● Source data
※
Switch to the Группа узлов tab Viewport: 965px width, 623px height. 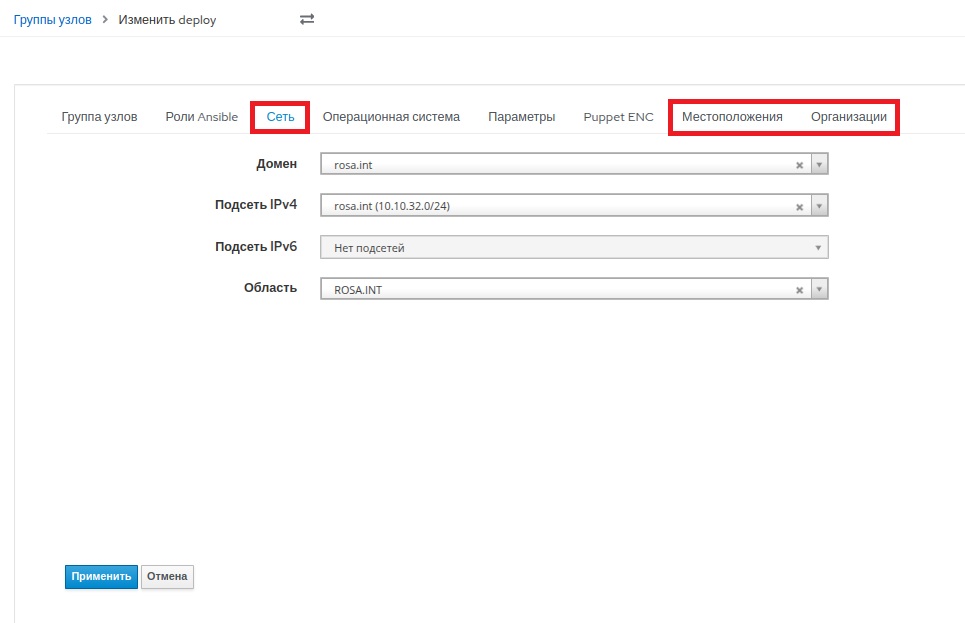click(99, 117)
※
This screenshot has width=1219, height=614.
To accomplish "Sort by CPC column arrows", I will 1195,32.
※
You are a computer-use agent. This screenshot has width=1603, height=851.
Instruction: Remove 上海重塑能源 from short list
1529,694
※
● Task prompt
Among the lines of the material above, find those with the word "This". Copy each one.

● Problem solution
This screenshot has width=1219, height=614.
You are a computer-use agent. This screenshot has width=1603, height=851.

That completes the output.